You should see the stream that comes from the retention pond at the Meadows at Southpoint. The storm pipe carries the stormwater under the street. Up Auburndale Drive from here is a grassy area for the sanitary sewer pipe that gravity feeds from the Meadows at Southpoint on its way to the Triangle Wastewater Treatment Plant on NC 55.
Cross the street and look downstream. This stream crosses through Parkwood Homeowners Association common land that was established as a stream buffer when this section of Parkwood was developed. All over Parkwood the primary purpose of common land is to act as rainwater absorbing areas and stream buffers. Pay attention to these as you take your walks around Parkwood. Continue up Auburndale Drive to the curve where Auburndale Drive in Parkwood changes into Huntsman Drive in Hunters Woods.

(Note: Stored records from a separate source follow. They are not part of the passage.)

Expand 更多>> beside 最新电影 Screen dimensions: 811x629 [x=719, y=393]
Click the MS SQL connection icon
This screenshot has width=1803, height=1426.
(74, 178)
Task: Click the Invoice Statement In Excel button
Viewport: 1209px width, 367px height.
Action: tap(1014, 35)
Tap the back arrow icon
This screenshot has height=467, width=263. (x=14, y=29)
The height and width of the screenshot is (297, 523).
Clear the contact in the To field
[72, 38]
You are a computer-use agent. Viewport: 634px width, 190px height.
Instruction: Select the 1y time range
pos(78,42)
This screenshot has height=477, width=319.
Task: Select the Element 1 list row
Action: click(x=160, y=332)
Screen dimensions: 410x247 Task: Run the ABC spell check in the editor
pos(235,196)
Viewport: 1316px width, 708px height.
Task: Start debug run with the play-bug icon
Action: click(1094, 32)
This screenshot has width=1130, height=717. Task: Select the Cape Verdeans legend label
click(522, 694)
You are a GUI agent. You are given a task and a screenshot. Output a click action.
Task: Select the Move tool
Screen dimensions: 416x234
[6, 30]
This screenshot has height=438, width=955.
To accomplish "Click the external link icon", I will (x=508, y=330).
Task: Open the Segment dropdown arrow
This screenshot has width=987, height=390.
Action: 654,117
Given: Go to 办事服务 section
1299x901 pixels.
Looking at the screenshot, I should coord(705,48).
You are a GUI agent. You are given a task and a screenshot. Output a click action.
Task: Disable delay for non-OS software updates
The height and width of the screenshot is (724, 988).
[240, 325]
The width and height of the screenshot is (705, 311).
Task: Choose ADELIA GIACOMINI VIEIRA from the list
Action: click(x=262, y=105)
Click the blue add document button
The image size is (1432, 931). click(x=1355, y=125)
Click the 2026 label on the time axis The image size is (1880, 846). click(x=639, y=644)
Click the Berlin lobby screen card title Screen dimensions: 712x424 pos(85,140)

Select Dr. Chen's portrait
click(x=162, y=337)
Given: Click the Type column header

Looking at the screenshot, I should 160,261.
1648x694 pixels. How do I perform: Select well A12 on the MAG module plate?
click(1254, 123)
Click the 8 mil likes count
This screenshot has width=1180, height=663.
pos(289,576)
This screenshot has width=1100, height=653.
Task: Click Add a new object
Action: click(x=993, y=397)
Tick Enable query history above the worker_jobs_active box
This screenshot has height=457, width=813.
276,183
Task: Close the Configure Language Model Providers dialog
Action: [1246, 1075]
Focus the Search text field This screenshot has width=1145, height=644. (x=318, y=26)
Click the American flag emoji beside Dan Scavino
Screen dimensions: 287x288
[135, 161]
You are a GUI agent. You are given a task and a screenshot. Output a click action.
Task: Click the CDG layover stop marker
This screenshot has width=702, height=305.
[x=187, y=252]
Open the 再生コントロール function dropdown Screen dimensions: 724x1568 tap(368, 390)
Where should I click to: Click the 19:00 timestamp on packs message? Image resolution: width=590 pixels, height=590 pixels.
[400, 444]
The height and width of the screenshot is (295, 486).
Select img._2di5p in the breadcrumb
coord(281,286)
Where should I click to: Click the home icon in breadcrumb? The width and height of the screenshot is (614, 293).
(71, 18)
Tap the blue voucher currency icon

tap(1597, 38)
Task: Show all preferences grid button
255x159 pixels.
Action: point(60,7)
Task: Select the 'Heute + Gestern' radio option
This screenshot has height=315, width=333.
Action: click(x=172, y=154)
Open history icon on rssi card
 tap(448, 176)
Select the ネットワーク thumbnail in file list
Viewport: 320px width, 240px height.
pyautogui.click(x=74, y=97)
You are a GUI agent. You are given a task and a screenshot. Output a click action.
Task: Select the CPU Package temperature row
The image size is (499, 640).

This is the saddle between the McCormick Road upland and the high point on Barbee Road; in the 1950s there was a NC Forest Service fire tower on that high point. This saddle divides Tributary C (the one you are touring) from tributary D (the next branch to the west). Turn around between 1118 Huntsman Drive and 1122 Huntsman Drive, which is the high point. Return along Auburndale Drive. Turn right on McCormick Road.
Park between 4926 McCormick Road and 4936 McCormick Road at a stream buffer that is Parkwood Homeowners Association common land.
Notice that the stream that we are following goes under McCormick Road in a corrugated metal pipe. Cross McCormick Road and notice where the metal pipe come out. Look for the biggest tree slightly to the left (east) of the alignment of the pipe. That large tree is a white ash and designated as one of Durham’s distinguished trees because of its size and age.
The stream from here runs to the west of the Durham Fire Department Company 18 firehouse (which for many years was the Parkwood Volunteer Fire Department firehouse). But for now, continue on McCormick Road to 5120 McCormick Road. The woods across the street are Parkwood Homeowners Association common land that is a stream buffer for another source stream of Tributary C. The Parkwood Homeowners Association tot lot is across from this stream buffer.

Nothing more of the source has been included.